Banda larghissima per tutti. Entro il 2013

broadband

È nato un supercomitato, sotto l’egida di Paolo Romani, sottosegretario allo Sviluppo economico con delega alle Comunicazioni. L’obiettivo è forse anche troppo ottimista, ma certo è sensazionale: dare a tutti gli italiani la banda larghissima, oltre i 20 Mbps (e quindi fino a 50 e 100 Mbps) entro il 2013. Sarebbe un bel salto avanti rispetto al piano Telecom Italia, deludente per molti, secondo il quale nel 2016 saranno 13 milioni le linee coperte da Ngn2-Vdsl2 (fino a 50 Mbps). È appunto per supplire ai limiti di questo piano, che farebbe perdere all’Italia (ulteriore) terreno con l’Europa, che è nato il supercomitato.

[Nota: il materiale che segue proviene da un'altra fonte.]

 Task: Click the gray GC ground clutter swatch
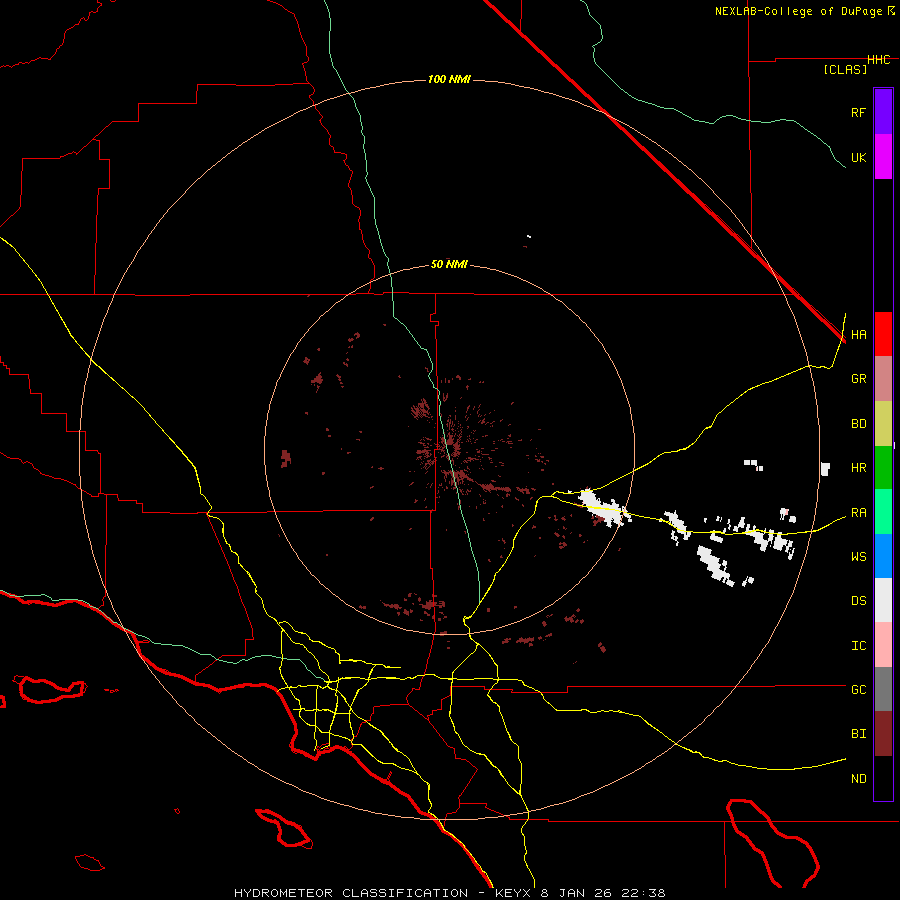pyautogui.click(x=883, y=689)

L’idea alla base è che per dare davvero all’Italia la Next generation network serva uno sforzo collettivo, di più attori, pubblici e privati (teoria che da un po’ di tempo si sta facendo strada).

Il piano e il comitato coinvolge quindi, oltre agli operatori, Mediaset, Sky e aziende con infrastrutture sul territorio, come Ferrovie dello Stato e Poste; forse anche Autostrade. Tutti possono dare il proprio contributo, in modo diverso. Ferrovie potrebbe offrire la rete ferroviaria per ridurre i costi di scavo e posa della fibra nelle zone di digital divide; lo stesso potrebbe fare Autostrade.

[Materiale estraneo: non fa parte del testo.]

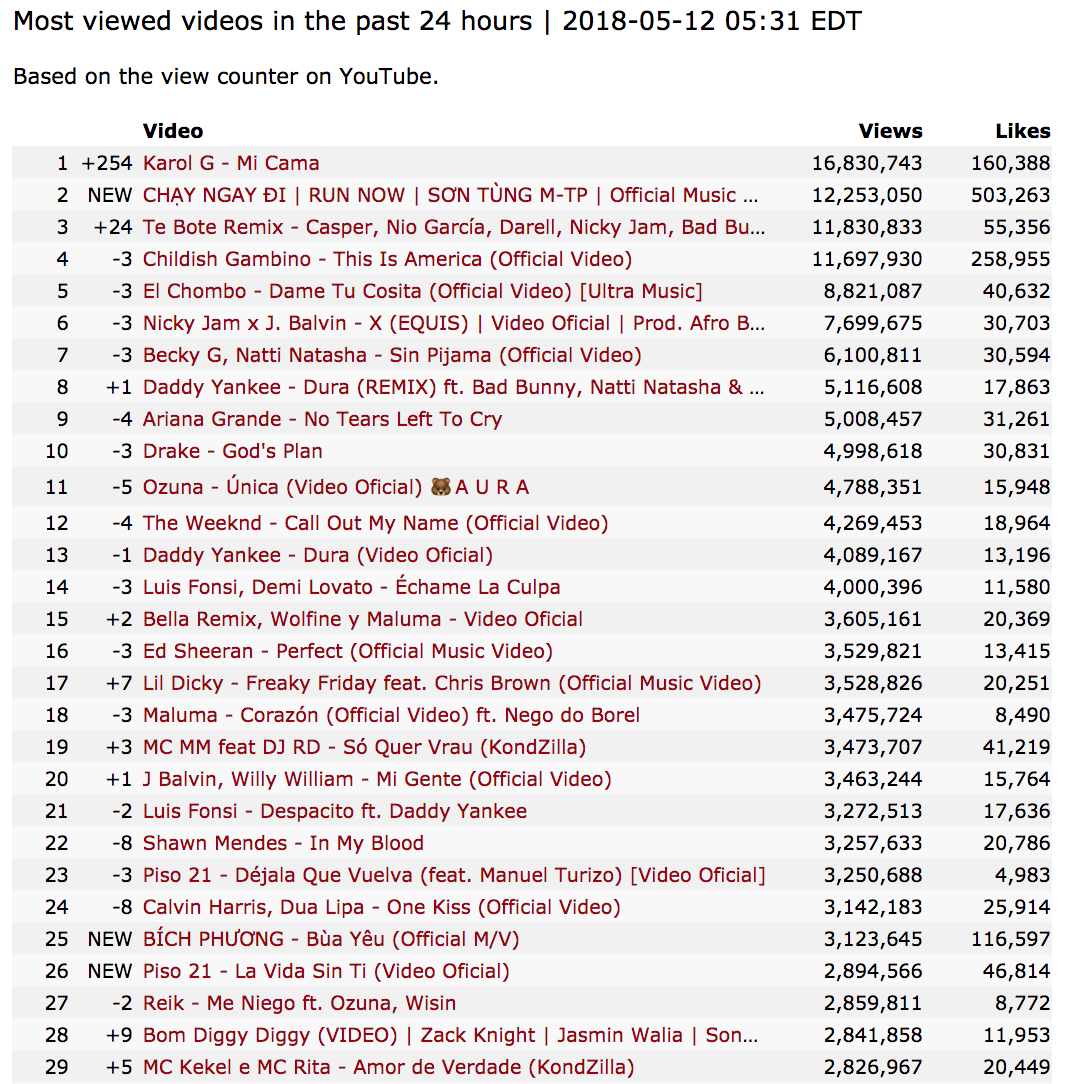
Task: Click Shawn Mendes - In My Blood link
Action: (x=283, y=843)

Poste invece ha un piano per portare alla banda larga i 3mila uffici postali che sono nelle zone di digital divide di lungo periodo (esclusi dalla copertura prevista anche in futuro dagli operatori). Gli obiettivi di Poste potrebbero diventare complementari e coordinarsi con i piani degli operatori.
Mediaset e Sky sono invece interessati alla nuova rete soprattutto come fornitori di contenuti attraverso l’IPTv.

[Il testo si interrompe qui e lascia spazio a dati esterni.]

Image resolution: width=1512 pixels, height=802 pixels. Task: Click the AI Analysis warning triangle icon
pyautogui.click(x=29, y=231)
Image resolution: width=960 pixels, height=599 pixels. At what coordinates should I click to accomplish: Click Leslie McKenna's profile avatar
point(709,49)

Il comitato designerà le linee guida degli investimenti, che potrebbero essere condivisi tra gli operatori. E chi investirà di più avrà una quota maggiore nella futura rete.
A mettere soldi potrà essere anche lo Stato. Le reti tlc sono state infatti incluse, dalla nuova Finanziaria, tra i settori ammessi al Fondo rotativo della Cassa depositi e prestiti e quindi la nuova rete potrà essere destinataria di finanziamenti agevolati. Sempre per la rete, sono a disposizione inoltre 800 milioni di fondi Fas, per le aree del digital divide.